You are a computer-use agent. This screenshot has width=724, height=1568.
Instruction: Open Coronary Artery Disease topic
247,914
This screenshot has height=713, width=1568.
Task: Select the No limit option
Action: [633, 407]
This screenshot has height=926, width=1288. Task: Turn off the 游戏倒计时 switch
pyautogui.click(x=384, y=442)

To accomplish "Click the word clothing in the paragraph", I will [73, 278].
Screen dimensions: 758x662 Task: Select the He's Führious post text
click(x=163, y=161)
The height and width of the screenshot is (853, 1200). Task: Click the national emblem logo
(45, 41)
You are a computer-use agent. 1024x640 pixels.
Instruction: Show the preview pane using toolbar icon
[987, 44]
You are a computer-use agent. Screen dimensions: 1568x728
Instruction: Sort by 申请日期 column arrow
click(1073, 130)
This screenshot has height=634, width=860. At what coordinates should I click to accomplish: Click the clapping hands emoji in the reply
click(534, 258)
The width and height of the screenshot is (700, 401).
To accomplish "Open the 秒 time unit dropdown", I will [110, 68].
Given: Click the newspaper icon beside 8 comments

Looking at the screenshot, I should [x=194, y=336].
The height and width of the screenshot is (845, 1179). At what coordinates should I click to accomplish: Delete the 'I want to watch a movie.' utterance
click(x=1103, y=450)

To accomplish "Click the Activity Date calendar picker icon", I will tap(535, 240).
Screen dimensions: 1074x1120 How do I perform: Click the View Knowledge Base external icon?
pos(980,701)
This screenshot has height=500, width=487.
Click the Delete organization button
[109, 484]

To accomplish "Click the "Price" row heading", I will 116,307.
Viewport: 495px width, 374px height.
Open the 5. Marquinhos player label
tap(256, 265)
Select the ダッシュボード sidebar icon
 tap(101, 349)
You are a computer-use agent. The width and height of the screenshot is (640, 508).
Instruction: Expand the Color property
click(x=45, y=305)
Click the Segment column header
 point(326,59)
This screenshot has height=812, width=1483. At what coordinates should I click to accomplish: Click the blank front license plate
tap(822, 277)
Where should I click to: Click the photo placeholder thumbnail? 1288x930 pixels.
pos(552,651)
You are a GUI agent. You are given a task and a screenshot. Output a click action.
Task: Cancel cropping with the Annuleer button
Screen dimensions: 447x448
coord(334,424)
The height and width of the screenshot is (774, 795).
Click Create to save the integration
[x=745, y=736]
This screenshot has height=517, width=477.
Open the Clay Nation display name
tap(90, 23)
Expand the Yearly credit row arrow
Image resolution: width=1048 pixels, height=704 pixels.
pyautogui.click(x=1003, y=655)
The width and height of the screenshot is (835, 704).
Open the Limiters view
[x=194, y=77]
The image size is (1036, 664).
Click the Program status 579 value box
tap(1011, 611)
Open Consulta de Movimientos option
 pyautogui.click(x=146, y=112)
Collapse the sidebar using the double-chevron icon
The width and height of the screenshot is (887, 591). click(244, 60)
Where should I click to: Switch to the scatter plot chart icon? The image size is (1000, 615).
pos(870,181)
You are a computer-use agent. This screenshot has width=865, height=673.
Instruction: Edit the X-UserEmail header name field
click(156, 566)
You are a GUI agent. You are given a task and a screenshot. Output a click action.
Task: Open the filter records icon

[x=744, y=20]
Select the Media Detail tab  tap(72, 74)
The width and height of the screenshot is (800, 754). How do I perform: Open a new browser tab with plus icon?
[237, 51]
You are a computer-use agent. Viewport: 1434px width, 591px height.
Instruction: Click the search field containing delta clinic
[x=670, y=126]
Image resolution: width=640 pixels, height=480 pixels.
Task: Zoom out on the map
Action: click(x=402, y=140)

What is being asked: What is needed is an exact copy of the lines from the one containing "Instruction: Click the" to the end of the data; please add nothing else.

Exercise output:
Instruction: Click the search field containing delta clinic
[x=670, y=126]
Image resolution: width=640 pixels, height=480 pixels.
Task: Zoom out on the map
Action: click(x=402, y=140)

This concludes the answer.